En az 3 ay kullanılmalı

Kullanmaya başlandığı zaman en az 3 ay kullanılmalıdır, çünkü depresyon çabuk tekrarlayan bir hastalıktır. Genel olarak ortalama 9 ay kullanım önerilir. Her ilaçta olabildiği gibi kişiden kişiye yan etkileri görülebilir. Sık görülebilen yan etkiler arasında ağız kuruluğu, görme bulanıklığı, kabızlık, bulantı, kusma, terleme, uyuşukluk, uyku sorunları, kilo alma, baş ağrısı, baş dönmesi, mide barsak sistemi bozuklukları ve ishal, libido azlığı ve başka cinsel sorunlar bunaltı sayılabilir. Yan etkilerin bireysel olarak ve ilaç gruplarına göre farklılık gösterebileceği unutulmamalıdır.

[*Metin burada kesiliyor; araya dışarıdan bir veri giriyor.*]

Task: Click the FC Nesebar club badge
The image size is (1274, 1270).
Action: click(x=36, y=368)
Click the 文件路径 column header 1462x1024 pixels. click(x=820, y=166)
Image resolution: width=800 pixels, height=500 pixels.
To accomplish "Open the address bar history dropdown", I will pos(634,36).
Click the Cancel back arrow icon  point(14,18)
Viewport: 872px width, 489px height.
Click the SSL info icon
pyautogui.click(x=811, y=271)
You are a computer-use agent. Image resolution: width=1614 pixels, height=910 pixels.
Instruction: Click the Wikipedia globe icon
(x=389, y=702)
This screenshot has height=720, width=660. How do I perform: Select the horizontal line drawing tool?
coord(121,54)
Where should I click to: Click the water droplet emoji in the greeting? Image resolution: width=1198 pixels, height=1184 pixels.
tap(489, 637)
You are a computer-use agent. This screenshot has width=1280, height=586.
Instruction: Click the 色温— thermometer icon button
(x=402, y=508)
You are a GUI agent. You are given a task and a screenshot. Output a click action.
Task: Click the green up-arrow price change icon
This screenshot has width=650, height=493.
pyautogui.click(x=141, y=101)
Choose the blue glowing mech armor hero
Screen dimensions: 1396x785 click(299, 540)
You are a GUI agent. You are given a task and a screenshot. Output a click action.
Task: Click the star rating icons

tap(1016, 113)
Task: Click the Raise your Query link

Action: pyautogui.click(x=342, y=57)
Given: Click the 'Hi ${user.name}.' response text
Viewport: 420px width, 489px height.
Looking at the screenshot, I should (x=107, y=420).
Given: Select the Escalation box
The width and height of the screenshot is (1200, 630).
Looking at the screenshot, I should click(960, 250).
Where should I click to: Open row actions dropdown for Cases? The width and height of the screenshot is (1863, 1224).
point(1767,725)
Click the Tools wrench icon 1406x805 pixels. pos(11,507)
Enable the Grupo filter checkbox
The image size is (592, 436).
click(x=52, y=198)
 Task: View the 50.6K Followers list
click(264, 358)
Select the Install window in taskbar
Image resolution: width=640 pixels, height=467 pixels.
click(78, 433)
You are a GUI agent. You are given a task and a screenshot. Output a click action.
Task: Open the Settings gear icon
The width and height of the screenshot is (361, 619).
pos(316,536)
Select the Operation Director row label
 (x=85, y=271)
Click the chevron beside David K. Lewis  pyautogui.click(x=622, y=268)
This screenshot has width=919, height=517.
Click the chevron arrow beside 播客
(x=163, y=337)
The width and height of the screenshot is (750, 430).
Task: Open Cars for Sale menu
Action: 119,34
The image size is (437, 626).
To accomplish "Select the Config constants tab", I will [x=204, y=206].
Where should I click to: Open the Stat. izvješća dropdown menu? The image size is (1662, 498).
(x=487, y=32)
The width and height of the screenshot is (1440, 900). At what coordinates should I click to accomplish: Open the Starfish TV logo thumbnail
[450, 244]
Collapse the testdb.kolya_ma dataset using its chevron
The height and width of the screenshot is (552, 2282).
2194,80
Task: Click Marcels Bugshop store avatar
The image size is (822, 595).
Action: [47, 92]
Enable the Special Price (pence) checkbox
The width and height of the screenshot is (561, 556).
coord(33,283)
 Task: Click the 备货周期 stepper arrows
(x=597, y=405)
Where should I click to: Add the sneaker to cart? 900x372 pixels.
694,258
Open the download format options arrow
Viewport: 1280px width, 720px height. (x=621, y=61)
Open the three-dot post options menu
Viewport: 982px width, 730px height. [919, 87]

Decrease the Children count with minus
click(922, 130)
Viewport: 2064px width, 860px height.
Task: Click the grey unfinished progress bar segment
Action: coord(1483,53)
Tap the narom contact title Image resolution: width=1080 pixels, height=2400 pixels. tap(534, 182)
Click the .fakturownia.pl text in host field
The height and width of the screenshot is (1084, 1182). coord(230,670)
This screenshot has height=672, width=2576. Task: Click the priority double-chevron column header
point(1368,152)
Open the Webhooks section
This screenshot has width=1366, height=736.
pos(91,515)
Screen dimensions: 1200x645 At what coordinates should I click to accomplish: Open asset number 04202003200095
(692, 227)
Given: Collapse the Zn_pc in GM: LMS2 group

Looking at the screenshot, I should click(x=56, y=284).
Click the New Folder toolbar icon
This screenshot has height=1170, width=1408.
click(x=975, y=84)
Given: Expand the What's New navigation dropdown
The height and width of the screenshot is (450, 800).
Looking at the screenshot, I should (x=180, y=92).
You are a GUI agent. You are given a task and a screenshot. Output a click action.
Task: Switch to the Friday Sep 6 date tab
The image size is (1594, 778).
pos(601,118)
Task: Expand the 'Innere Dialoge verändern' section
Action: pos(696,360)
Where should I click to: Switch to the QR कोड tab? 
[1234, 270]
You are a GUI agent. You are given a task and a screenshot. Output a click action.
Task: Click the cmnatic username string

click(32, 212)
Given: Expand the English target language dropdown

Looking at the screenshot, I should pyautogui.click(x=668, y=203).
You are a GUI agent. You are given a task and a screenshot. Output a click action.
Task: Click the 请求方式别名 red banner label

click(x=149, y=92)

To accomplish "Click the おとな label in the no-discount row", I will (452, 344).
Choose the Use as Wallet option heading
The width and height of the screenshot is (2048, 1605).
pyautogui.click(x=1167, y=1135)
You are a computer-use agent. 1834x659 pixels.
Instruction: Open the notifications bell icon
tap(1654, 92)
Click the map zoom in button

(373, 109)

Belirtmeden geçmemek gerekir antidepresan kullanan hastalara aynı zamanda psikoterapi de oldukça faydalıdır. Özellikle bilişsel davranışçı terapi bu tür vakalarda büyük yarar sağlar. Ayrıca hastanın, kendi boğucu ruhsal atmosferinden sıyrılması da çok çok yaralıdır. Zevk alabileceği aktivitelerle ilgilenmesi, kendine zaman ayırması, herhangi bir hobi ya da etkinlik faaliyetine katılması, spor, egzersiz yapması hastalığın sönmesi için son derece faydalıdır.